É por isso que Anthony Robbins, sustentando essa ideia, deixou registrado que “é nos momentos de decisão que o seu destino é traçado”. Somos o resultado de todas as decisões que tomamos, boas ou ruins. Quando são escolhas acertadas, o universo flui a nosso favor; mas, quando não acertamos, o resultado é amargo e precisamos aprender com isso para seguir em frente.

Se um dia cair, não permaneça caído no abismo da indecisão; levante-se e decida. Lembre-se de que tudo tem o seu propósito, e para Albert Einstein “toda decisão acertada é proveniente de experiência. E toda experiência é proveniente de uma decisão não acertada”.

– Olá, boa tarde! Sou a professora Maricota, coordenadora desta escola. Hoje, na abertura do ano letivo de 2026, teremos a honra de ouvir o nosso novo professor de matemática.

– Boa tarde a todas e a todos. Para inspirar nosso ano, parafraseio Émile Coué: ‘Todos os dias, sob todos os aspectos, vou cada vez melhor!’

– Gratidão, professor novato. Vamos ouvir agora o nosso próximo palestrante. O professor ‘Inveja-Pura’.

– Bem, primeiramente, quero discordar desse professor e de sua fala de autoajuda. Não vejo pontos positivos nas palavras dele.
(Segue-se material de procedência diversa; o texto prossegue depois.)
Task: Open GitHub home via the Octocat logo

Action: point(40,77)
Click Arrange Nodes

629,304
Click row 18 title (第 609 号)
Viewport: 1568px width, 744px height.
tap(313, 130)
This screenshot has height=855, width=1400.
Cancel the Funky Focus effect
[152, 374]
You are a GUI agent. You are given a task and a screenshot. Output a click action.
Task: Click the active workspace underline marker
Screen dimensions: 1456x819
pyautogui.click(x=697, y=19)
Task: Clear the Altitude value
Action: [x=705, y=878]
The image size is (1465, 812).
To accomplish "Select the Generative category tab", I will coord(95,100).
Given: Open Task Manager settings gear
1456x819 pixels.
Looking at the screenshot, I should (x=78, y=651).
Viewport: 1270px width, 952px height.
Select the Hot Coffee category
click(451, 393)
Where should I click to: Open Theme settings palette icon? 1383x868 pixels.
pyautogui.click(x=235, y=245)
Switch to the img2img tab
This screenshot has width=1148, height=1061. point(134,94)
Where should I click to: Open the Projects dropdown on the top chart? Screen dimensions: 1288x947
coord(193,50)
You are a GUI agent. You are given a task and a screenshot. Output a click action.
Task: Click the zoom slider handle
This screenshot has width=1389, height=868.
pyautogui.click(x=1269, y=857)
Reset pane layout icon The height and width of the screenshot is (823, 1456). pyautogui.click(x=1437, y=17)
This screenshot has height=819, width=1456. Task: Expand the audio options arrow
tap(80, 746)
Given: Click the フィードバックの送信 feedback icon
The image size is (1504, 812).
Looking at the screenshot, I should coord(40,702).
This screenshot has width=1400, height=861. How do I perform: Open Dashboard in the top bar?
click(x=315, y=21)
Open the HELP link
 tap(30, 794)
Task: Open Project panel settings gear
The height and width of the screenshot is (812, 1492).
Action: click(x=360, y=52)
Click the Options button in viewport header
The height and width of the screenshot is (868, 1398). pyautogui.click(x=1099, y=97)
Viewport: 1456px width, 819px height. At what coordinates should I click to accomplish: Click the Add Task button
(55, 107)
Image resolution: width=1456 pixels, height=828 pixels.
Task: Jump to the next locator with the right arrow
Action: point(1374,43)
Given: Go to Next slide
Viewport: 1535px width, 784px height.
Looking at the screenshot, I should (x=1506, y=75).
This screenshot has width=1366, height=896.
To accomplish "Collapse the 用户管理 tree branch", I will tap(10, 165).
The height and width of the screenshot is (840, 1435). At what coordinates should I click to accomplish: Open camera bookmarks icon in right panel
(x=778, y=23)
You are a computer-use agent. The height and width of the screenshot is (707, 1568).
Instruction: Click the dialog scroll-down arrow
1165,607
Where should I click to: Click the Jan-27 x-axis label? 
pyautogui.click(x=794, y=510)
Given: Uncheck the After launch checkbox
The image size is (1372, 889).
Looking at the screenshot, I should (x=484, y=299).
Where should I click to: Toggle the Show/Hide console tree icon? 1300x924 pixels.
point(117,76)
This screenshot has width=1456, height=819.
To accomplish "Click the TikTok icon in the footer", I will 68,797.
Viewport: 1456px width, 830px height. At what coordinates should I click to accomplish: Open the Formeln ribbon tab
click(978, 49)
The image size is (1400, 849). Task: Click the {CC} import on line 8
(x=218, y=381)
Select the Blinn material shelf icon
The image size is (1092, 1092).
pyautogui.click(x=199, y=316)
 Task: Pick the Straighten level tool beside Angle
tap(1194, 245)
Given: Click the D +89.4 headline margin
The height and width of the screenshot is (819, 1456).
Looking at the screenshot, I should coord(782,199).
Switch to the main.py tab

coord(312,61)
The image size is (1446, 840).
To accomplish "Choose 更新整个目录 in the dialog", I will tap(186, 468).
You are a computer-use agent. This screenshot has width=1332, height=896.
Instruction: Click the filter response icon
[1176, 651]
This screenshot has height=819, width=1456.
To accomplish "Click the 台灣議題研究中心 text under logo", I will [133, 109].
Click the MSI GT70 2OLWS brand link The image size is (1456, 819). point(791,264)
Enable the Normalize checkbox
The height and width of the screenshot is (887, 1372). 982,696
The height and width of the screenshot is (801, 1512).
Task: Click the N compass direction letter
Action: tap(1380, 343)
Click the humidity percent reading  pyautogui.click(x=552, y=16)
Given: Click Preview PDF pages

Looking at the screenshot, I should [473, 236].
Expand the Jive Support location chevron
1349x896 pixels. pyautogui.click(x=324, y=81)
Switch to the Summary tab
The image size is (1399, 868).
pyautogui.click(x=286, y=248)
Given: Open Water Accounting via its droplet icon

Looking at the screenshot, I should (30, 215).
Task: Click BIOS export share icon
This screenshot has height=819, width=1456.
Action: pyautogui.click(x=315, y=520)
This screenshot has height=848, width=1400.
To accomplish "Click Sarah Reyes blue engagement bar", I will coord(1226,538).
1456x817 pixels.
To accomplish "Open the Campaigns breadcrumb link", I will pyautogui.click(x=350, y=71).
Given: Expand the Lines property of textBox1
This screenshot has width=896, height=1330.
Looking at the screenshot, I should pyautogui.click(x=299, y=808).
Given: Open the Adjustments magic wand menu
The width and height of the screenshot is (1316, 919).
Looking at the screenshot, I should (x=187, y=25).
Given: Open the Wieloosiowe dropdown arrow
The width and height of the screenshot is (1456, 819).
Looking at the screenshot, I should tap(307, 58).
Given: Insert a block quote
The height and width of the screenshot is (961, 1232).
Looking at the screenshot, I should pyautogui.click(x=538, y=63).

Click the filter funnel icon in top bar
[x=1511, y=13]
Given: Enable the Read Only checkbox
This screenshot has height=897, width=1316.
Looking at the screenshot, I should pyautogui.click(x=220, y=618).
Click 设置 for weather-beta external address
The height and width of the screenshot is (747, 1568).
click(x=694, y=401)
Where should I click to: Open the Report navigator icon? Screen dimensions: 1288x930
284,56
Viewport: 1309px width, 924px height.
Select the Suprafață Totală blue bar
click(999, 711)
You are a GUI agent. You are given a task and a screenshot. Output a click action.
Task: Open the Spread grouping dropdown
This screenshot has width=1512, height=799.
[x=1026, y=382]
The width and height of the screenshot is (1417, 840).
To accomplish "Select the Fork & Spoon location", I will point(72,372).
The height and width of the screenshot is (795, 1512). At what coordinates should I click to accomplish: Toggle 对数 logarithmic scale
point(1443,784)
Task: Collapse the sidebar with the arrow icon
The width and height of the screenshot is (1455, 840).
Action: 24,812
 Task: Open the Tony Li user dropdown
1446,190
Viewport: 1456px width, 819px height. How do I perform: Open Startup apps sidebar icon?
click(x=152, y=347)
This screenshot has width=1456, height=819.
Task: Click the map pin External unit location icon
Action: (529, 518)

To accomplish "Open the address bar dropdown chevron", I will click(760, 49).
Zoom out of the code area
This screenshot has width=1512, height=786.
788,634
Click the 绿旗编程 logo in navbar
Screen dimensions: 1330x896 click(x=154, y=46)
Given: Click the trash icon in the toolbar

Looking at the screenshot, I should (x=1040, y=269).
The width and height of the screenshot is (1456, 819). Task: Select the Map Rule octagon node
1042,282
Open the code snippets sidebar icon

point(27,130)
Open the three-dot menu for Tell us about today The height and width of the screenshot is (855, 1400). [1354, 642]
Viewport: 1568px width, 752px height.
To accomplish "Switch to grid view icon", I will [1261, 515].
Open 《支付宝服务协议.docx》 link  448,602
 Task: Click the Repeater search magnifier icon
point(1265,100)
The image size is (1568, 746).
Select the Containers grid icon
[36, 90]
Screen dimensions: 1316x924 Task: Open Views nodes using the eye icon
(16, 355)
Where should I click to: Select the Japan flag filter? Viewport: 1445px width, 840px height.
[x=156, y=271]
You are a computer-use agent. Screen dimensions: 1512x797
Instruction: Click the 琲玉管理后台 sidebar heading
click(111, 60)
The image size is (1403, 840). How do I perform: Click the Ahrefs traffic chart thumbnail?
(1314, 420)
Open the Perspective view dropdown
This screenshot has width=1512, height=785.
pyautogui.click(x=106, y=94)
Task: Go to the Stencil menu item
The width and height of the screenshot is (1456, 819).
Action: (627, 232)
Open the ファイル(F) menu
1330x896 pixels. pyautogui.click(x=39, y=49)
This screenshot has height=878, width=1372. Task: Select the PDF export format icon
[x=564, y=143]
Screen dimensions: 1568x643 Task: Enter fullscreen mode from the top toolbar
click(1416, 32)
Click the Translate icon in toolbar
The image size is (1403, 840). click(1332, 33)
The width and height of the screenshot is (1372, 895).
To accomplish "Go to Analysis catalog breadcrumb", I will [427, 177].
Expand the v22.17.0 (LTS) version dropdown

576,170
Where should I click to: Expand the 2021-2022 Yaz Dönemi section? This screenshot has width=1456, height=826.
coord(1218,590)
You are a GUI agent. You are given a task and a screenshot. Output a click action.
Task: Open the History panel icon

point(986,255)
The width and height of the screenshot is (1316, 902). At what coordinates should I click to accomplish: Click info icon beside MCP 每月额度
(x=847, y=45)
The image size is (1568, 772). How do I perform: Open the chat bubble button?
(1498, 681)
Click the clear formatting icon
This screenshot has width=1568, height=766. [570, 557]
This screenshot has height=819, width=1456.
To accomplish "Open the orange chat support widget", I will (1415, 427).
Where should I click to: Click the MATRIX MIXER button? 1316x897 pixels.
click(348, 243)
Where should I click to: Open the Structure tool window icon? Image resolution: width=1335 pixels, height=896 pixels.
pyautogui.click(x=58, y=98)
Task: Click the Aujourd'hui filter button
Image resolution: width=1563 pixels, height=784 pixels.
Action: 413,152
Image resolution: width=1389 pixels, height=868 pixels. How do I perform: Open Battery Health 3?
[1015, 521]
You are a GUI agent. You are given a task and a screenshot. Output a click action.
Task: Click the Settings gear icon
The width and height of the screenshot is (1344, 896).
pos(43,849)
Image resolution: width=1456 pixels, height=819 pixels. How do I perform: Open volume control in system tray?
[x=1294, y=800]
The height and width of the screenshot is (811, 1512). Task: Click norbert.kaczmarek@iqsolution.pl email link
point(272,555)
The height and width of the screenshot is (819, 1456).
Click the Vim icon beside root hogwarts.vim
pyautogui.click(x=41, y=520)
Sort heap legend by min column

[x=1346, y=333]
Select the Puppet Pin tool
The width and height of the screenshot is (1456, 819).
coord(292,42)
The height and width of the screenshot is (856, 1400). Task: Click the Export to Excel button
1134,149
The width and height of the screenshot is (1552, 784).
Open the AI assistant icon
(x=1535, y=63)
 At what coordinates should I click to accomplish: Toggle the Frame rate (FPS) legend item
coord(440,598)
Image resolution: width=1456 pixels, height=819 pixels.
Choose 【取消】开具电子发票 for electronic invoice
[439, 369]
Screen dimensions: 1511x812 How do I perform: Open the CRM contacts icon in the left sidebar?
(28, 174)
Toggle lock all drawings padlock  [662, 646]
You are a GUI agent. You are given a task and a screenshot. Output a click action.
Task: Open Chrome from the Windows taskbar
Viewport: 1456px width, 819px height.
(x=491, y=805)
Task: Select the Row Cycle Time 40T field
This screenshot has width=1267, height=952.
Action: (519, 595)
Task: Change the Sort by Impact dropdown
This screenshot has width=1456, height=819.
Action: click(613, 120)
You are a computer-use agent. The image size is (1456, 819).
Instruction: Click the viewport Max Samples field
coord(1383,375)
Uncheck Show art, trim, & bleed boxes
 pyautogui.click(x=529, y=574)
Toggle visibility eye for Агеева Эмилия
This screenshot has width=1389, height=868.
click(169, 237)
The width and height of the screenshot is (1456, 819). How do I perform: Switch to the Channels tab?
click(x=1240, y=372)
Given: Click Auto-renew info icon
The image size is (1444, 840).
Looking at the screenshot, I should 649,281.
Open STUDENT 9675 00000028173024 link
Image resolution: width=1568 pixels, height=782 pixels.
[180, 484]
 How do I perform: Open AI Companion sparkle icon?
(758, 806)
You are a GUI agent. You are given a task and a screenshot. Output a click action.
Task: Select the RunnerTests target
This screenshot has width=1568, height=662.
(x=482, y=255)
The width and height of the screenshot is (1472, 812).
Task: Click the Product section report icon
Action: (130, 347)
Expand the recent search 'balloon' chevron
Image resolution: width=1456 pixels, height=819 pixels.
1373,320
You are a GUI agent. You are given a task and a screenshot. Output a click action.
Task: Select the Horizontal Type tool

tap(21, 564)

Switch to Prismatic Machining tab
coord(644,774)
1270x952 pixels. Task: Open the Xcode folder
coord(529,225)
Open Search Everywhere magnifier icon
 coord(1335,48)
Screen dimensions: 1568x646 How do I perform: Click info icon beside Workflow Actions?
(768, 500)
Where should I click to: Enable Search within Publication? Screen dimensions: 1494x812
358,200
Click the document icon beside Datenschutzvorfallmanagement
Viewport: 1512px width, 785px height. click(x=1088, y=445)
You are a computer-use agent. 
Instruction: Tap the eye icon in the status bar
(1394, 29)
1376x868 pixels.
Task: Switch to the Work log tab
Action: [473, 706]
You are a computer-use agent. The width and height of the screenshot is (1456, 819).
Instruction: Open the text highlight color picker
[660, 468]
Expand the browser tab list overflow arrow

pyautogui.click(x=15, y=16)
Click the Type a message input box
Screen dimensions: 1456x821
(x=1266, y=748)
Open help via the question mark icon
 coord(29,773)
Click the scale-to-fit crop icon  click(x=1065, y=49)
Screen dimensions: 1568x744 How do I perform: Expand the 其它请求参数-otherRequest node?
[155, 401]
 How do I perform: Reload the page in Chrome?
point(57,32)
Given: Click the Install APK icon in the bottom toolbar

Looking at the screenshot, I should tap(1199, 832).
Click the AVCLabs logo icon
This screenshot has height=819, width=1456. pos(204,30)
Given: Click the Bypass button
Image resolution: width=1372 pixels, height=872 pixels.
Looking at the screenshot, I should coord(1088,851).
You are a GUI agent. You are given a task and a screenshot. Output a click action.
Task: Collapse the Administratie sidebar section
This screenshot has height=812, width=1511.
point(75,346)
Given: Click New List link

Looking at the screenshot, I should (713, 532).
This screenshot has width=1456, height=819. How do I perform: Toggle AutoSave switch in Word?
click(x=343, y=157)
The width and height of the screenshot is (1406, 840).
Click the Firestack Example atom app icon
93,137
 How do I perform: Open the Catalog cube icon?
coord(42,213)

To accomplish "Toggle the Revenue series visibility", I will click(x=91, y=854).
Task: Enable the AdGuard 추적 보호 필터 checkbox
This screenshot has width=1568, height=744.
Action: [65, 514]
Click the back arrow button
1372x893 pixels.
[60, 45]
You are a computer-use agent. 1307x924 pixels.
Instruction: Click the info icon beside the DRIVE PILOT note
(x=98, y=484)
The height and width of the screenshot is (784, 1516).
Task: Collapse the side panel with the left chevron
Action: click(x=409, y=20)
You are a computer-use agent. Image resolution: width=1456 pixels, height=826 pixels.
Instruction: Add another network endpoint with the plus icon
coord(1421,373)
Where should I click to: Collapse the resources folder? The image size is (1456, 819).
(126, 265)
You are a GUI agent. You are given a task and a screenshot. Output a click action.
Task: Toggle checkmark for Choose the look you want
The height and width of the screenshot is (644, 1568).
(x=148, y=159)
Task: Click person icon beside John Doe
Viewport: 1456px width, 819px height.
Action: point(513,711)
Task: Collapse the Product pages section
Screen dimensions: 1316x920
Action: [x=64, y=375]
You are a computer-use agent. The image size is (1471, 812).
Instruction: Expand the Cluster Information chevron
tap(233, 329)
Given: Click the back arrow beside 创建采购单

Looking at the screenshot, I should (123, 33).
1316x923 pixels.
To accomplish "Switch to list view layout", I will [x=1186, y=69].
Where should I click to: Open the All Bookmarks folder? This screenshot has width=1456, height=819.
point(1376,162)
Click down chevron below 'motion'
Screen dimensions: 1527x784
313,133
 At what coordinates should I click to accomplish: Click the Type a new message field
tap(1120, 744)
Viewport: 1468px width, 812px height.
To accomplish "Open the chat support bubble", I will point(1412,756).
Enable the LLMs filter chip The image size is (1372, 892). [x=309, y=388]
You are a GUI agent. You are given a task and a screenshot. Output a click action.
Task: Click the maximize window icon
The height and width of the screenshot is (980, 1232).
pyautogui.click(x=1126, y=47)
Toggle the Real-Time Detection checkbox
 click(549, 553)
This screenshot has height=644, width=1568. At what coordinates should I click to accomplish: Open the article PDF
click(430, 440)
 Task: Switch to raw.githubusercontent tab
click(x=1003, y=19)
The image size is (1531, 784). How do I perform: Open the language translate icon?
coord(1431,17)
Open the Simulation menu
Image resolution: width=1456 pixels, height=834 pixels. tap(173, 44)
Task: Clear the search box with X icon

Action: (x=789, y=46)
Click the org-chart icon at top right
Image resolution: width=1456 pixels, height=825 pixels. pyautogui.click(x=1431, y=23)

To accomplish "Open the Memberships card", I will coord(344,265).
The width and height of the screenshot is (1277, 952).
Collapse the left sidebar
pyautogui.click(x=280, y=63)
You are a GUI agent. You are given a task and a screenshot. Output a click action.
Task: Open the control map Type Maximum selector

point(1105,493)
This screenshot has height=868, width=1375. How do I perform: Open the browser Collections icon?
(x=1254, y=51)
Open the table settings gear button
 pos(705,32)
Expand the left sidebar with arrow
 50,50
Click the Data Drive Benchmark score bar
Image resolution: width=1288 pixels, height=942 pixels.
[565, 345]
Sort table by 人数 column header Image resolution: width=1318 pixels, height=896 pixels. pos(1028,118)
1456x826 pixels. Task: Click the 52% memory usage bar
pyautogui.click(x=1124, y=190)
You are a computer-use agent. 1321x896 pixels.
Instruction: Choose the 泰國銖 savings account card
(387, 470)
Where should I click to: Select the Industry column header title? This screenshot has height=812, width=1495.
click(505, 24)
Coordenadora Maricota, a senhora concorda comigo?

– Em partes, professor ‘Inveja-Pura’. Uma coisa é ser sincero demais, outra é ser cruel e maligno. Essa ideia de crítica construtiva que adoece as pessoas é um crime bárbaro. Onde tem nobreza nisso?

Nesse ponto da nossa conversa, vale citar o que Paulo Coelho escreveu em seu livro Na Margem do Rio Piedra Eu Sentei e Chorei: “Todos os dias Deus nos dá um momento em que é possível mudar tudo que nos deixa infelizes. O instante mágico é o momento em que um ‘sim’ ou um ‘não’ pode mudar toda a nossa existência”.

Tomar uma decisão complexa pode mudar as nossas vidas. Para melhor ou para pior. É com esse pensamento que Napoleão Bonaparte explica que “nada é mais difícil e, portanto, tão precioso, do que ser capaz de decidir”. Seja qual for a sua escolha, não tome uma decisão precipitada. Respire fundo, bem fundo…

Não se esqueça, queridos amigos, que ninguém pode tomar decisões importantes por você. Como nos relembra Machado de Assis: “A vida é cheia de obrigações que a nossa vontade aceita ou transfere a outrem; e essa transferência é uma das condições sociais”.

Portanto, queridas amigas e queridos amigos, decidir é um direito de todos nós. Que vocês tenham excelentes escolhas em 2026! Mas, se estiverem em dúvida, não decidam. Isso pode ser muito perigoso.

(Confia no Senhor de todo o teu coração, e não te estribes no teu próprio entendimento. Provérbios 3:5).